Detailed Description: Storage cluster utilization has crossed 85% and will become read-only now. Free up some space or expand the storage cluster immediately as all storage operations are impacted. If deleting data to free up space, please refer to section below on procedure when cluster is ready only. It is common to see alerts related to OSD devices full or near full prior to this alert.
3. Prerequisites
3.1. Verify cluster access
Check the output to ensure you are in the correct context for the cluster mentioned in the alert. If not, please change context and proceed.
ocm list clusters
From the list above, find the cluster id of the cluster named in the alert. If you do not see the alerting cluster in the list above please refer Effective communication with SRE Platform
ocm backplane tunnel <cluster_id>
ocm backplane login <cluster_id>
3.2. Check Alerts
oc port-forward alertmanager-managed-ocs-alertmanager-0 9093 -n openshift-storage
curl http://localhost:9093/api/v1/alerts | jq '.data[] | select( .labels.alertname) | { ALERT: .labels.alertname, STATE: .status.state}'
3.3. Check OCS Ceph Cluster Health
You may directly check OCS Ceph Cluster health by using the rook-ceph toolbox.

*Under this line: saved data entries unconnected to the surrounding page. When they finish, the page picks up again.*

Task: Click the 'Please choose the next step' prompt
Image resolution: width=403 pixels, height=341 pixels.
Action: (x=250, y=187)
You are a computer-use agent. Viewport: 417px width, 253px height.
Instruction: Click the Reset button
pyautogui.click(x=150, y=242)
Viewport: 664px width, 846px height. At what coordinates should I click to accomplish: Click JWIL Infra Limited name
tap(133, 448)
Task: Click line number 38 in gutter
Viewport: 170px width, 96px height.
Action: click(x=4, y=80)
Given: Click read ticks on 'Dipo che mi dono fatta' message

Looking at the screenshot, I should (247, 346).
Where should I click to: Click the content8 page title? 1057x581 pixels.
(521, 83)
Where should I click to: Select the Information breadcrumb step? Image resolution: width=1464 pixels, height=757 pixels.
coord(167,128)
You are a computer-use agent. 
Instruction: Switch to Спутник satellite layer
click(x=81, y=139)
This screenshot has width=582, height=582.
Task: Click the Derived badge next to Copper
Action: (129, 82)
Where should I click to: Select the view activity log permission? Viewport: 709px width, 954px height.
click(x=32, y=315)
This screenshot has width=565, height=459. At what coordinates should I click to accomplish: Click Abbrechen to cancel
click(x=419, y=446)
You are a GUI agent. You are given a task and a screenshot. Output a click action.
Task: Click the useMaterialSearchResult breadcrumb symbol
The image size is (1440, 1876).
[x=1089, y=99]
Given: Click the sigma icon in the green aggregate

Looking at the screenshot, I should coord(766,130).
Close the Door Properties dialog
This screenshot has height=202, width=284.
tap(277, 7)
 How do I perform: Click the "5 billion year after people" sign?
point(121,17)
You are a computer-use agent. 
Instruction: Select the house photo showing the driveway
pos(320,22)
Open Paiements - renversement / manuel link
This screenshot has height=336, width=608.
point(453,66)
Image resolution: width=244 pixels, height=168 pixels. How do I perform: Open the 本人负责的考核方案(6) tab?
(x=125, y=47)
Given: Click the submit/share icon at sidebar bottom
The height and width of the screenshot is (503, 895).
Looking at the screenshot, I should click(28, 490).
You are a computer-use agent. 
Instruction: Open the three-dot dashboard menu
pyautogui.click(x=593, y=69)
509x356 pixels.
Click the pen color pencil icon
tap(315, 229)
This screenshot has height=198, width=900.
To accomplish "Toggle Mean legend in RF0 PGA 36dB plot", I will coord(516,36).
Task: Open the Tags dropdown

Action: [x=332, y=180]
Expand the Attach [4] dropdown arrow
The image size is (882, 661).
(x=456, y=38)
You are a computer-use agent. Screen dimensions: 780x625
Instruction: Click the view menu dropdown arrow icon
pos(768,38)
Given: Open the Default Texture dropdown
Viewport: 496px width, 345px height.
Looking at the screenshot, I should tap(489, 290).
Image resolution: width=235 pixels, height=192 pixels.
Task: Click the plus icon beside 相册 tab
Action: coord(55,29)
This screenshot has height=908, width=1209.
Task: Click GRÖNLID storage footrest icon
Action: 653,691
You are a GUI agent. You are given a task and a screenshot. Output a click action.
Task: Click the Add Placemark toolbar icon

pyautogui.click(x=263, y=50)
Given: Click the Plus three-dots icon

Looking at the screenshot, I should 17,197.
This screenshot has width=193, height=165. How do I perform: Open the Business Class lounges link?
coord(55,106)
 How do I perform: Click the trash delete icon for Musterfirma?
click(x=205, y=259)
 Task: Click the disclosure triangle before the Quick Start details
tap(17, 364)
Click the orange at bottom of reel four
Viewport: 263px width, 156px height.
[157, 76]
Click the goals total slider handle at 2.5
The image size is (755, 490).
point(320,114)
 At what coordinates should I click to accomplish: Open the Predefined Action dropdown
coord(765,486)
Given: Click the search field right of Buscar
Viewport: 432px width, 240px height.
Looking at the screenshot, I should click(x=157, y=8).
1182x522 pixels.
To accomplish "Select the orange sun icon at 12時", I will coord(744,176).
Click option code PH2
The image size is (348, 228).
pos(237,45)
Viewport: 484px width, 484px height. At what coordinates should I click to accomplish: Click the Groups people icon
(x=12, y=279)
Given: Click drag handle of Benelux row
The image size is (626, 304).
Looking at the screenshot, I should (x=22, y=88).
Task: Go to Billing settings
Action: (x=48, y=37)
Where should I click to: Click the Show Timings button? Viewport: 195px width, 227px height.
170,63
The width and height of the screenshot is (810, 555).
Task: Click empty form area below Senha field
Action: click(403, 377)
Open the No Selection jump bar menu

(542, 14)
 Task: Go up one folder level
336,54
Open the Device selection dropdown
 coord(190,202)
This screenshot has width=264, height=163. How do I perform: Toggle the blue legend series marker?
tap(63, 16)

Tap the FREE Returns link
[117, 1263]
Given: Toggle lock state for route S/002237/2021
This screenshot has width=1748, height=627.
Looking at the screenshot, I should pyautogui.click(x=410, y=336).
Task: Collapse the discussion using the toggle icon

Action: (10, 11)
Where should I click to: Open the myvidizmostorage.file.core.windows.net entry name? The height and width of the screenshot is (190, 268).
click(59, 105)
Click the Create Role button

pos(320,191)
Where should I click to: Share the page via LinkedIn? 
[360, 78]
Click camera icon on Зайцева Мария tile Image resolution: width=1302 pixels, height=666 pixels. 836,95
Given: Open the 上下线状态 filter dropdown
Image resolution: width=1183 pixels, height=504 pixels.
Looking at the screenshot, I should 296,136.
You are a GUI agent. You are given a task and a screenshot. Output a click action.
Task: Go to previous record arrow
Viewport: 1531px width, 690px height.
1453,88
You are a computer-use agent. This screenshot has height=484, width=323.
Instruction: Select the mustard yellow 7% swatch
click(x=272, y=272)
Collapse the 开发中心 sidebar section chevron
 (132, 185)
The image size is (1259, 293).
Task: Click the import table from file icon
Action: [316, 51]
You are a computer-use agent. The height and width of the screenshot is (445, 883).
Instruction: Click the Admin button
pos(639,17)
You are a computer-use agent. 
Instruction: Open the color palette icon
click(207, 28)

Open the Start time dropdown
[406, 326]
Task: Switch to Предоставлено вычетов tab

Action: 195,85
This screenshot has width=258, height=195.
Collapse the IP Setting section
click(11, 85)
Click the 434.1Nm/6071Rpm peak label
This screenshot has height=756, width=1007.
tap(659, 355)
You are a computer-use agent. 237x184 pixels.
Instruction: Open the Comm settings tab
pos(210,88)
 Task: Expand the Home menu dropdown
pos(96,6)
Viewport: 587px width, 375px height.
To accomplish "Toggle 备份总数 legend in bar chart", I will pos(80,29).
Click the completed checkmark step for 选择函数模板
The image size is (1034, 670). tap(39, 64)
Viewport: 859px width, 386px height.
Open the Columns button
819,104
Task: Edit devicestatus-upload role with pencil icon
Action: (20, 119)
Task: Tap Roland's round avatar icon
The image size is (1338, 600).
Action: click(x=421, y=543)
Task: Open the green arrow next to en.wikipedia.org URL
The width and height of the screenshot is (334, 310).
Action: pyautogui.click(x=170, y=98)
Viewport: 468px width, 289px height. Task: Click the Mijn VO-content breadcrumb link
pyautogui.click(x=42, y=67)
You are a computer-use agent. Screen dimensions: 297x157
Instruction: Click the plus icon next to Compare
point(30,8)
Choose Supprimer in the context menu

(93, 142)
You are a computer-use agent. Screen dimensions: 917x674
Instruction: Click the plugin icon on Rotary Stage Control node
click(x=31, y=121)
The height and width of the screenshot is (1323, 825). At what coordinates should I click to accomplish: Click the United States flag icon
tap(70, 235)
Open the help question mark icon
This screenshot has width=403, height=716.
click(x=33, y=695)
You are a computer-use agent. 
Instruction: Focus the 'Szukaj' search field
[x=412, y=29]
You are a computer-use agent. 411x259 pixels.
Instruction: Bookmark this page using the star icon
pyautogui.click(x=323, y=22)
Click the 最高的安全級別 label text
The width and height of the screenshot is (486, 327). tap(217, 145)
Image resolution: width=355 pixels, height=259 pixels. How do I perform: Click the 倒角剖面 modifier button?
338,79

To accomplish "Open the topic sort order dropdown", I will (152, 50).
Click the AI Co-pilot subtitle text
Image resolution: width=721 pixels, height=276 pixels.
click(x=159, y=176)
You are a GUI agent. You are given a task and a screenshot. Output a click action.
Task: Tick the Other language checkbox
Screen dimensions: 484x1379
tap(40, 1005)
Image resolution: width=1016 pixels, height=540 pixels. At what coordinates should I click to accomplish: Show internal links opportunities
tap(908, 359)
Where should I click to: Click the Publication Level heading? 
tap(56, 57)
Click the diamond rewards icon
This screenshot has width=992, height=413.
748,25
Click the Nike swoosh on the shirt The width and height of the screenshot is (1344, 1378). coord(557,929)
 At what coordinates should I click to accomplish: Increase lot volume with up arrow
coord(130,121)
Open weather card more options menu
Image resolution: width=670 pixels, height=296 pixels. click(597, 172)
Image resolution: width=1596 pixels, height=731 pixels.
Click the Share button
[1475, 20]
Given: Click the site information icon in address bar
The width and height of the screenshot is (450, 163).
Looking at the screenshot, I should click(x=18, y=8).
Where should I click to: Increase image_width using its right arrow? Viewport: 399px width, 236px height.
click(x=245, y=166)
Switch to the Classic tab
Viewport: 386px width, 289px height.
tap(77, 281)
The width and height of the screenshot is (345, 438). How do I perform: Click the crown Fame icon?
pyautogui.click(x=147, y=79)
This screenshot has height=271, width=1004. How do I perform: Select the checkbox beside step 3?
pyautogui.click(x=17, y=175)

TOOLS_POD=$(oc get pods -n openshift-storage -l app=rook-ceph-tools -o name)
oc rsh -n openshift-storage $TOOLS_POD
ceph status
ceph osd status
exit
If 'ceph status' is not in HEALTH_OK, please look at the Troubleshooting section to resolve issue.
3.4. Further info
3.4.1. OpenShift Data Foundation Dedicated Architecture
Red Hat OpenShift Data Foundation Dedicated (ODF Dedicated) is deployed in converged mode on OpenShift Dedicated Clusters by the OpenShift Cluster Manager add-on infrastructure.
1) https://access.redhat.com/documentation/en-us/red_hat_ceph_storage/4/html/troubleshooting_guide/troubleshooting-ceph-osds#common-ceph-osd-error-messages-in-the-ceph-logs_diag 2) https://access.redhat.com/documentation/en-us/red_hat_ceph_storage/4/html/troubleshooting_guide/troubleshooting-ceph-placement-groups#inconsistent-placement-groups_diag
4. Alert
4.1. Notify Customer: Make changes to solve the alert
Contact customer to free up space or expand the storage
4.1.1. Delete Data
The customer may NOT delete data while in read-only mode.
If the customer wants to delete data after the cluster is in readonly mode, the resolution procedure is:
-
Raise the threshold for readonly
-
Allow the cluster to drop of out readonly
-
Instruct the customer to delete data
-
Restore the original thresholds
This is essentially the same procedure stated in Scaling up (adding new disks) OCS 4 fails due to cluster state being unhealthy because of lack of capacity.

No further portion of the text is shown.